1 May 2006
Dynamic oil system holds quirks
While the traditional unit of measure for expressing moisture content in fluids is ppm, water activity is more complete
By Steven Jiroutek and Nicholas Sheble
The online measurement of moisture in oil is essential to realize a comprehensive, predictive maintenance program for transformers.
Maintenance costs in the automation subsets of power turbines, paper machines, and factory ware using lubricating oils to fight corrosion are all lower when vigilant monitoring of water in oil is regular.
Every fluid has the ability to hold a certain amount of dissolved water.
The maximum amount of water that a given fluid can contain in solution is its saturation point. Once the fluid has reached its saturation point, any additional water introduced will separate out as free water by forming a distinct layer.
Since most oils are less dense than water, the water layer will usually settle below the oil.
Oil's saturation point is a function of many different factors, such as the composition of its base stock (mineral or synthetic), as well as the type of additives, emulsifiers, and oxidizing agents present. Aside from these initial composition differences, the saturation point of oil will vary over its lifetime as a working fluid.
Two major factors that influence oil's saturation point as it ages are fluctuations in temperature as well as changes in chemical makeup due to the formation of new substances produced as by-products of chemical reactions taking place within a dynamic oil system.
The traditional unit of measure for quantifying water content in oil has been parts per million (ppm). What is the significance of a ppm measurement? By definition, ppm is an absolute moisture parameter that describes the volume or mass ratio of water to oil.
By volume: 1 ppm (volume) water = 1 gallon of water / 1,000,000 gallons of oil
By mass: 1 ppm (mass) water = 1 lb. of water / 1,000,000 lbs. of oil.
By actively measuring ppm levels of water in oil, the absolute amount of water can be determined. However, a ppm measurement has one major limitation—it does not account for any variation in oil's saturation point.
In other words, in a dynamic oil system with a fluctuating saturation point, a ppm measurement would provide no indication of how close the moisture level is to the oil's saturation point.
This becomes even more critical when the water content nears the oil's saturation point, creating a risk of actually exceeding the saturation point and forming free water—a destructive contaminant to almost all oil applications.
To illustrate this concept, consider oil that undergoes a 100°F (38ºC) reduction in temperature.

MATERIAL SHOWN
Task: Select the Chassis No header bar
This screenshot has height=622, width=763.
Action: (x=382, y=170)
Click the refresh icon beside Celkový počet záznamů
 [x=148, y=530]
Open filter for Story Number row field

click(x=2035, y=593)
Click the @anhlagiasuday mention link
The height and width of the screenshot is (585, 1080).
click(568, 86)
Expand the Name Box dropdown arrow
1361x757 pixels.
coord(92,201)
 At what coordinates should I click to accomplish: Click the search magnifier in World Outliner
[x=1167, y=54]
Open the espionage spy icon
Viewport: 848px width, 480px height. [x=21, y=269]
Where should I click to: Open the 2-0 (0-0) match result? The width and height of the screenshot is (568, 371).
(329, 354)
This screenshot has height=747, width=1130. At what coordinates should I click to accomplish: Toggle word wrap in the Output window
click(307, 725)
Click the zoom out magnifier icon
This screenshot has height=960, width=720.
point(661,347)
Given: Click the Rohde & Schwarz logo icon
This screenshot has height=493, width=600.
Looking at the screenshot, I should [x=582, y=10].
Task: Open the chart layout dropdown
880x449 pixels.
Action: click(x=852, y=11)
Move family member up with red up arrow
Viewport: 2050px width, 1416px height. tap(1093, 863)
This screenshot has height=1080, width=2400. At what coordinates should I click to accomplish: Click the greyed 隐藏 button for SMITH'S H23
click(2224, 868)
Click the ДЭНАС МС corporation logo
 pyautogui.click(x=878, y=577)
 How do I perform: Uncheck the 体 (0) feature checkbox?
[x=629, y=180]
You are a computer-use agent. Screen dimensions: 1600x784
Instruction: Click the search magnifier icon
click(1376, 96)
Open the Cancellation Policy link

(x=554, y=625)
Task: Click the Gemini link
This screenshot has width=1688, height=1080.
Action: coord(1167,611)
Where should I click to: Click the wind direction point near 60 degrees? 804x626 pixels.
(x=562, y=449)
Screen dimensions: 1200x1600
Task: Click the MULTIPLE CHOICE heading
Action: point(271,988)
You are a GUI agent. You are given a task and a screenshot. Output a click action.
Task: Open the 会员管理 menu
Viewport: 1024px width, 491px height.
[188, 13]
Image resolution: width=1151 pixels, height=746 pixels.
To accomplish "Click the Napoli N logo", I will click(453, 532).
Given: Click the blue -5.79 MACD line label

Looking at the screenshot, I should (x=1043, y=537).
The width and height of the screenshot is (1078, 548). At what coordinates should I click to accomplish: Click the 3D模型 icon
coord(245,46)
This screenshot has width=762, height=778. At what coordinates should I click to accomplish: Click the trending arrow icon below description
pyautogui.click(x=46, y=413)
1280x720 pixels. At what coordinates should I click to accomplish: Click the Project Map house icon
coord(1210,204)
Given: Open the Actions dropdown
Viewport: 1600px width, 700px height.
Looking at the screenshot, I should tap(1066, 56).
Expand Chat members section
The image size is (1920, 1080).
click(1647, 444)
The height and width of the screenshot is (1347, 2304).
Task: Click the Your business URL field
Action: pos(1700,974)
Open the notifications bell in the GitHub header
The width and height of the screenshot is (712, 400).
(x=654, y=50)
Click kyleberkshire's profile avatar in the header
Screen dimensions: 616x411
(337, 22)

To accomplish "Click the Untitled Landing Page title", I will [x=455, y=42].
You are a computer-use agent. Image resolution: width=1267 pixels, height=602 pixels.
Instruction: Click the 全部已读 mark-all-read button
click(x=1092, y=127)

TASK REQUIREMENTS
In the article on moisture in oil, what major limitation does a ppm measurement have?

RESULT FOR THIS TASK
It does not account for any variation in oil's saturation point.